During the investigation period, the air temperatures remained between –11.3˚C and –9.3˚C, with no apparent trend. Frazil-ice thickness determined by averaging over three sampling locations was between 7.5±1.5cm and 10.0±1.5 cm, with an average of 8.8 cm and no apparent temporal or spatial trend. the corresponding frazil-ice salinity derived from Equations (2) and (3) was also rather constant at 25.2 ±0.6 g kg–1. However, the overall tank water salinity increased by 0.7 g kg–1, while water temperature decreased by 0.04 K, consistent with the slight freezing-point lowering due to the salinity change.

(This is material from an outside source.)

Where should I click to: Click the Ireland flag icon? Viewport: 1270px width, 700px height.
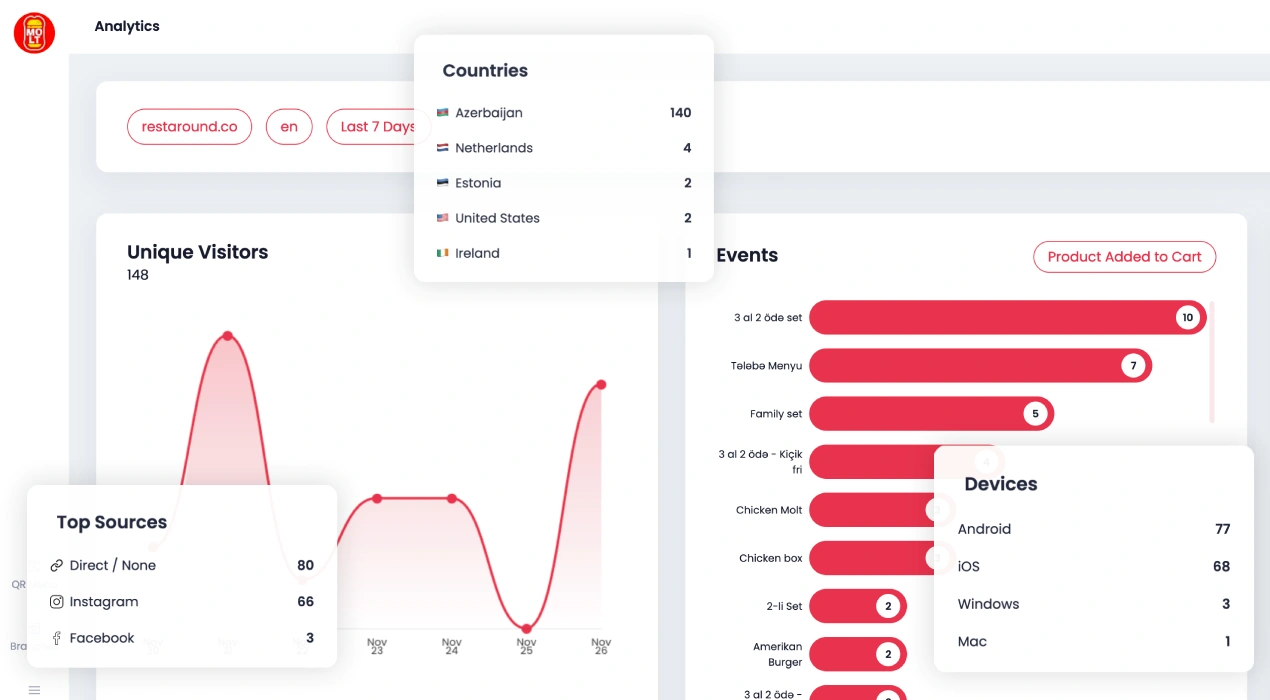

4.1. Surface area cover and temperature evolution

The clearest transition that we observed by eye during the experiment is the evolution from a frazil-ice cover into a pancake-ice cover. According to our segmentation, this transition begins after 2–3 hours (Fig. 4). the fluctuations seen in Figure 4 are associated with a limited number of pancakes travelling through the FOV of the camera and are not expected to be representative of the entire tank. Also, the slight decrease of pancake area fraction towards the end of the experiment is most likely a consequence of the limited FOV. However, the surface temperature segmentation of frazil and pancakes indicates that the transition takes approximately 10–15 hours. Images and histograms that illustrate this transition and the evolution of the temperature modes are shown in Figure 3a and b.

Fig. 4. Evolution of pancake percentage area cover (A Pk) derived from two methods: histogram thresholding within FOV of the camera (triangles), and salt and heat budget from Equations (2), (5), (6) and (7) (solid thick curve). Lighter curves show the respective ± standard deviation from the latter. Frazil cover may be estimated as A (Fr)=1–A (Pk).

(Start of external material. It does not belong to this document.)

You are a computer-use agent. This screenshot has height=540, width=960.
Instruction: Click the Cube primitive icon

Figure 2b shows that, in addition to its constant salinity and thickness, the median frazil surface temperature does not show a trend and appears to fluctuate by 0.1 K about its mean of –2.47˚C, while pancake temperatures decrease during the experiment (Fig. 2c). Also, the 30 min averaged maximum T s of the frazil ice remains typically 0.1 K below the freezing point (Fig. 2b). It shows, however, some low-frequency fluctuations and two distinct minima that appear to be associated with maxima in the pancake area fraction (after 8 and 16 hours), seen in Figure 4. Such a result appears reasonable as it suggests that divergence and upwelling of warm sea water decreases when pancakes are closely packed.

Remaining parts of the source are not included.